46 * `head_pose` - converting head pose estimation model output to `ContainerPrediction` where names of parameters `angle_pitch`, `angle_yaw` and `angle_roll` are used for identification `RegressionPrediction` in container.
47 * `angle_pitch` - output layer name for pitch angle.
48 * `angle_yaw`- output layer name for yaw angle.
49 * `angle_roll` - output layer name for roll angle.
50 * `age_gender` - converting age gender recognition model output to `ContainerPrediction` with `ClassificationPrediction` named `gender` for gender recognition, `ClassificationPrediction` named `age_classification` and `RegressionPrediction` named `age_error` for age recognition.
51 * `age_out` - output layer name for age recognition.
52 * `gender_out` - output layer name for gender recognition.
53 * `action_detection` - converting output of model for person detection and action recognition tasks to `ContainerPrediction` with `DetectionPrdiction` for class agnostic metric calculation and `DetectionPrediction` for action recognition. The representations in container have names `class_agnostic_prediction` and `action_prediction` respectively.
54 * `priorbox_out` - name of layer containing prior boxes in SSD format.
55 * `loc_out` - name of layer containing box coordinates in SSD format.
56 * `main_conf_out` - name of layer containing detection confidences.
57 * `add_conf_out_prefix` - prefix for generation name of layers containing action confidences if topology has several following layers or layer name.
58 * `add_conf_out_count` - number of layers with action confidences (optional, you can not provide this argument if action confidences contained in one layer).
59 * `num_action_classes` - number classes for action recognition.
60 * `detection_threshold` - minimal detection confidences level for valid detections.
61 * `super_resolution` - converting output of single image super resolution network to `SuperResolutionPrediction`.
62 * `landmarks_regression` - converting output of model for landmarks regression to `FacialLandmarksPrediction`.
63 * `text_detection` - converting output of model for text detection to `TextDetectionPrediction`.
64 * `pixel_class_out` - name of layer containing information related to text/no-text classification for each pixel.
65 * `pixel_link_out` - name of layer containing information related to linkage between pixels and their neighbors.
66 * `human_pose_estimation` - converting output of model for human pose estimation to `PoseEstimationPrediction`.
67 * `part_affinity_fields_out` - name of output layer with keypoints pairwise relations (part affinity fields).
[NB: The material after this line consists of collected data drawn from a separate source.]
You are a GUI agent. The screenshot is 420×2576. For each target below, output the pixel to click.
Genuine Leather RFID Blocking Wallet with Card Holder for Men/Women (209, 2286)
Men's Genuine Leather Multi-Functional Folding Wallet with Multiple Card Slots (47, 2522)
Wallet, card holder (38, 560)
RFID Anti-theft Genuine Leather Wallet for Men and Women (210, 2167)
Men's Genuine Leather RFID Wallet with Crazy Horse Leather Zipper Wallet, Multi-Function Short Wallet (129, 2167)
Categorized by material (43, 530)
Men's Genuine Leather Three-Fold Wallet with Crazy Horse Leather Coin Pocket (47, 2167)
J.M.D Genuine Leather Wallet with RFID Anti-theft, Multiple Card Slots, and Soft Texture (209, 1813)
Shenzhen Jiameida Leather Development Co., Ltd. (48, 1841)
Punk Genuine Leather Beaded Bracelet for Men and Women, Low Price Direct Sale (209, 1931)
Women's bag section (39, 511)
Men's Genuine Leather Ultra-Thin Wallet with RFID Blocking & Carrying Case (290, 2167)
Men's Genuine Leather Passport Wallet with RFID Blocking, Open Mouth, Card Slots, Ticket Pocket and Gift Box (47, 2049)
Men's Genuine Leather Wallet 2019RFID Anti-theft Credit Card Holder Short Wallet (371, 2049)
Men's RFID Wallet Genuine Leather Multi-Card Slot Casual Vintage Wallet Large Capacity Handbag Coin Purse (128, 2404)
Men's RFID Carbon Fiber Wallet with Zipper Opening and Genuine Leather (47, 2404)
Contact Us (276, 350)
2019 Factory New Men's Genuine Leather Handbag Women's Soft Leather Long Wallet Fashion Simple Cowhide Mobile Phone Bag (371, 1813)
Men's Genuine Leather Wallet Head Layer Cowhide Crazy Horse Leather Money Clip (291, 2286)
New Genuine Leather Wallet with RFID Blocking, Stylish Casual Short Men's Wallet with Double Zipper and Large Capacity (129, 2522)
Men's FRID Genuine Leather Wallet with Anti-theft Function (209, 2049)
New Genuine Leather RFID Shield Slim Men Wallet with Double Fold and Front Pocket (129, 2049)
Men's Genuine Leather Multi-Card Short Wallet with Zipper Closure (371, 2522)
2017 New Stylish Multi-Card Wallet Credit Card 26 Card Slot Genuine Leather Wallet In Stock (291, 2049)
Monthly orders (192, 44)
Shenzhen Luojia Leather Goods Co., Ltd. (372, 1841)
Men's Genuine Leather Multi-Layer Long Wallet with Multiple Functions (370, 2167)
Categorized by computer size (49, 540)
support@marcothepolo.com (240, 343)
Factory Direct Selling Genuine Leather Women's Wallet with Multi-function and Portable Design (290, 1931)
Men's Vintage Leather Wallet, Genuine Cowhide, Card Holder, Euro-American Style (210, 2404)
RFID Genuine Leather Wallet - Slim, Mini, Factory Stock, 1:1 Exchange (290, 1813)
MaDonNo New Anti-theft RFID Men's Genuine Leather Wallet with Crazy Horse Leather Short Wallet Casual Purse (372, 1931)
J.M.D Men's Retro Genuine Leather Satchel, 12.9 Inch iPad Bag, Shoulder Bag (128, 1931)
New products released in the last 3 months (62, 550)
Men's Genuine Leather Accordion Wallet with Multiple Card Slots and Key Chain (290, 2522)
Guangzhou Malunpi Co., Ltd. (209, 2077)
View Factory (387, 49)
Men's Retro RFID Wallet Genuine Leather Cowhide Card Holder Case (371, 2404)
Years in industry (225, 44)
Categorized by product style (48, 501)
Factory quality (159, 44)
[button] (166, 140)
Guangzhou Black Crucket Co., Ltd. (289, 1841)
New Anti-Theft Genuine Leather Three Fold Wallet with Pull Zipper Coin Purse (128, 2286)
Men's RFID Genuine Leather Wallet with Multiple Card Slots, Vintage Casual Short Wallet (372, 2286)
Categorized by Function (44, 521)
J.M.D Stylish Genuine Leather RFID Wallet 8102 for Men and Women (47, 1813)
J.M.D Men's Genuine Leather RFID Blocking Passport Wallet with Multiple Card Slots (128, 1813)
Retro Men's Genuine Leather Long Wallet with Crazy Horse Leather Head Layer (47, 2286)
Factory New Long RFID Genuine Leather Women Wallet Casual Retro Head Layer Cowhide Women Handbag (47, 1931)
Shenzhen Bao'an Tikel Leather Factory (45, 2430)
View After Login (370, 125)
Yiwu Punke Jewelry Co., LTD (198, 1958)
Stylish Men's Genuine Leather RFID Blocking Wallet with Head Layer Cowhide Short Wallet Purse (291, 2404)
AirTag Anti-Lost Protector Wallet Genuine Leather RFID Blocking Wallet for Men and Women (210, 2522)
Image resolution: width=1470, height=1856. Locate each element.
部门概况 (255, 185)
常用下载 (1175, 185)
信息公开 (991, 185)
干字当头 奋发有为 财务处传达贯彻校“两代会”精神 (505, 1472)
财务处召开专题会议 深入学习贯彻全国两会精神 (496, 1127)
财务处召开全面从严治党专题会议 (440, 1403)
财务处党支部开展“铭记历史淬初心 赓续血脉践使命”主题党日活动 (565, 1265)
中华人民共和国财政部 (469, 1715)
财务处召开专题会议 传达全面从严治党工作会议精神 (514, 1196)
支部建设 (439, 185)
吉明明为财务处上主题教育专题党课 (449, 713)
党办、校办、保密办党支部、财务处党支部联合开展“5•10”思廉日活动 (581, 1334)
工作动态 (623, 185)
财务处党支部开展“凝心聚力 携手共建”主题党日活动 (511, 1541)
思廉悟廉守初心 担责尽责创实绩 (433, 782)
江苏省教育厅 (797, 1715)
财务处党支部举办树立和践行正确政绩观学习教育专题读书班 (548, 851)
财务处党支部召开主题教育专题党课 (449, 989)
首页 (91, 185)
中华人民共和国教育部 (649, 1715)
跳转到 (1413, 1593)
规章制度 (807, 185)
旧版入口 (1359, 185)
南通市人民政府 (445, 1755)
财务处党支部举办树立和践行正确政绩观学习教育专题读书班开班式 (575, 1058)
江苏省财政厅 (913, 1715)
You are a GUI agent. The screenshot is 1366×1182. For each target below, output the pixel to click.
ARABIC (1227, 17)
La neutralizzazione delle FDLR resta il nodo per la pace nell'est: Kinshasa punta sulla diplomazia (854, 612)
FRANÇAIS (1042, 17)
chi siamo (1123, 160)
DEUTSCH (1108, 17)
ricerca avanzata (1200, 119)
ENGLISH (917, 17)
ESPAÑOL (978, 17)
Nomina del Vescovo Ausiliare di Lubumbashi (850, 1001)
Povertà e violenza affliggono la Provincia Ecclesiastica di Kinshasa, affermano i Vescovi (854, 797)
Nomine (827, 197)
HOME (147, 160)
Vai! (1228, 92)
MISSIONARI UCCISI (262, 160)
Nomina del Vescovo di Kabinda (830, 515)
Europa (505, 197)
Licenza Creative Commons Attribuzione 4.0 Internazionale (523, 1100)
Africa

68 * `keypoints_heatmap_out` - name of output layer with keypoints heatmaps.
69 * `beam_search_decoder` - realization CTC Beam Search decoder for symbol sequence recognition, converting model output to `CharacterRecognitionPrediction`.
70 * `beam_size` - size of the beam to use during decoding (default 10).
71 * `blank_label` - index of the CTC blank label.
72 * `softmaxed_probabilities` - indicator that model uses softmax for output layer (default False).
73 * `gaze_estimation` - converting output of gaze estimation model to `GazeVectorPrediction`.